Provided passage »
- - - - - - -
Plasticdreams · 24/06/2026 18:09

It wasn’t called Peri menopause was it ? That’s a new thing. You just had the menopause. Now we’re more aware of the difference and the effect the decline of hormones has on the body.

Growlybear83 · 24/06/2026 18:11

My grandma never mentioned the menopause. My mum had a difficult time and ended up having an emergency hysterectomy and was then on HRT for over 30 years. But my mum and other female relatives only ever talked about the menopause - I had never heard the term ‘perimenopause’ until I started using Mumsnet, and I don’t think I’ve ever heard it used anywhere else.

Didimum · 24/06/2026 18:12

My mum didn’t experience many symptoms, so I didn’t hear anything about it at all

ladygindiva · 24/06/2026 18:12

Absolutely nowt here too

mumuseli · 24/06/2026 18:13

Nodirectionhome · 24/06/2026 15:44

Nothing. They never mentioned it.

Same here. It was never mentioned.

Greenspaceskeepmecalm · 24/06/2026 18:14

Nothing! I asked my mum
about it a couple of years ago and she said she didn’t really notice anything, and appeared surprised I was on HRT.

Neither of us have mentioned it since!

BCSurvivor · 24/06/2026 18:14

Re perimenopause - absolutely nothing, I don't think my mum considered it a thing.
Re menopause - all I was ever told by my mum was that periods stopped and hot flushes started!
Whereas my own experience has been so much more than that.

corblimeygvnr · 24/06/2026 18:18

Miranda65 · 24/06/2026 18:05

Nothing, because it wasn't A Thing......and, arguably, still isn't because its just a word that medicalises normal changes in middle age. Maybe the old attitude of just getting on with stuff was better, because it stopped women becoming quite so self-obsessed!

They just stuck them all on Librium and Valium 🙄

Greebosmum · 24/06/2026 18:19

Absolutely nothing from my Mum. I was a late baby (she was 40, unheard of in the early 60s). The only inkling I ever got was when we had a row when I was a teenager, I ran round to my friends house crying and her Mum said 'your Mum is at a funny age'. I had no idea what she was on about.
- - - - - - -
(Records from a data source)
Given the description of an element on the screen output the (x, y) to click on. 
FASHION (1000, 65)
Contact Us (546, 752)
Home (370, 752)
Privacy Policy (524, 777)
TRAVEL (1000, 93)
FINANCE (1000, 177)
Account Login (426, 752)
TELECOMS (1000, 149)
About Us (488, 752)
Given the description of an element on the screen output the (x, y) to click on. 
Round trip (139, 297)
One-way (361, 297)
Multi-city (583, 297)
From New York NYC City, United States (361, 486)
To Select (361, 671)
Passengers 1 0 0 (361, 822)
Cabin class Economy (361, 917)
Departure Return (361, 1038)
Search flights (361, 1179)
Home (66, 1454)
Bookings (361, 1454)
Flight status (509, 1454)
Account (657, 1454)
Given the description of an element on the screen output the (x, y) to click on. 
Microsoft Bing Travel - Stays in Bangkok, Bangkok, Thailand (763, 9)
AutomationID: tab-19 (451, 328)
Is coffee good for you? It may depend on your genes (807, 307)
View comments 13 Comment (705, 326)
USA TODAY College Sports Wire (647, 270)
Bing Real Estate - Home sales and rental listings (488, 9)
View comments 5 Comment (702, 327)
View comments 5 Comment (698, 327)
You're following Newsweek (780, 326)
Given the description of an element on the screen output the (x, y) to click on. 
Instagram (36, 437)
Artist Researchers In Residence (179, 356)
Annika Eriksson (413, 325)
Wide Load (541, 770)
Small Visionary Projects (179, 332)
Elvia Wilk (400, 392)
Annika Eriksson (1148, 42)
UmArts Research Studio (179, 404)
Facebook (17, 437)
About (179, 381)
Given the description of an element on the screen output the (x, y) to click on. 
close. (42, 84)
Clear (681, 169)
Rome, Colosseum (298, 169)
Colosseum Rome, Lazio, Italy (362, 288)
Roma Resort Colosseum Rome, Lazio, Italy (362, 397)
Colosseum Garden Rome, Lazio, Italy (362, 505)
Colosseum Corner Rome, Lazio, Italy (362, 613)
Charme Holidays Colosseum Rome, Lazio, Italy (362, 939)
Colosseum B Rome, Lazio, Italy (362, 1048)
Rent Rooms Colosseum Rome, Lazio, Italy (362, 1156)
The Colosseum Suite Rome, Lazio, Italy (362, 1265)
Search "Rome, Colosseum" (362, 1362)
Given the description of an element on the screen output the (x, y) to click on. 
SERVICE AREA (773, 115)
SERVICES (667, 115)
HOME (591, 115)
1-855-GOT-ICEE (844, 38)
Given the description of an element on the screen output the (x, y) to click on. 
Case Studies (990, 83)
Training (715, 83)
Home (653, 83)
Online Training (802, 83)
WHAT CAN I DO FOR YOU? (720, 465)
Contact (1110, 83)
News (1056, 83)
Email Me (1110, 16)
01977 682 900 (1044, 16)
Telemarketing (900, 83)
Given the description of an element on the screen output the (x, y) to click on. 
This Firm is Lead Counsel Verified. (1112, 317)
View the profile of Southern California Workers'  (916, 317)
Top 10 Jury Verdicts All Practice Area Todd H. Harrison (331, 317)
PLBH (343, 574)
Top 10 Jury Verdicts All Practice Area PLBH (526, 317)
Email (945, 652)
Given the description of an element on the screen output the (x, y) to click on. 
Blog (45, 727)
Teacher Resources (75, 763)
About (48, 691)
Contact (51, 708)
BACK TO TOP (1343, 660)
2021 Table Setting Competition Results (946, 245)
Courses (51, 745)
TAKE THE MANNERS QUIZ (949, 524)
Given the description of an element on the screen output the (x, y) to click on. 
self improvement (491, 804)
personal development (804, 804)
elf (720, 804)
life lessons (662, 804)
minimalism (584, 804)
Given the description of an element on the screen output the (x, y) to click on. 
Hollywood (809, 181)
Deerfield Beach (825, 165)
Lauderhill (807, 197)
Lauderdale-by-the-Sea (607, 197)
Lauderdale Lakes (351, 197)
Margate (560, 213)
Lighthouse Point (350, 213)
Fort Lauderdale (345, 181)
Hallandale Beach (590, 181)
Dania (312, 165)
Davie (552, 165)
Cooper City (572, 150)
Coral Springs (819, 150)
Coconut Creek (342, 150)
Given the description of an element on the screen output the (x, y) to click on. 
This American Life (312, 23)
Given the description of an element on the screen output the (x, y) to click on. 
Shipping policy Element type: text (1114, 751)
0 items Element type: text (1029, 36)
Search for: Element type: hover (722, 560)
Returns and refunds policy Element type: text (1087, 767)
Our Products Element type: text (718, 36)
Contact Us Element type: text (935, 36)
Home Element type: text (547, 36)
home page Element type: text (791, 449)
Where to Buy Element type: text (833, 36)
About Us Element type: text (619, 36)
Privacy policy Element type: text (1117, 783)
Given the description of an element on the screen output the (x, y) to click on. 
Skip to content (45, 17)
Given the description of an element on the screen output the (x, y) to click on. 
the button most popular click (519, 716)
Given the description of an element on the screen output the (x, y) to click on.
- - - - - - -
Work order »
From the forum thread, list every username whose timestamp is 18:14 or later on 24/06/2026.

Expected answer »
Greenspaceskeepmecalm, BCSurvivor, corblimeygvnr, Greebosmum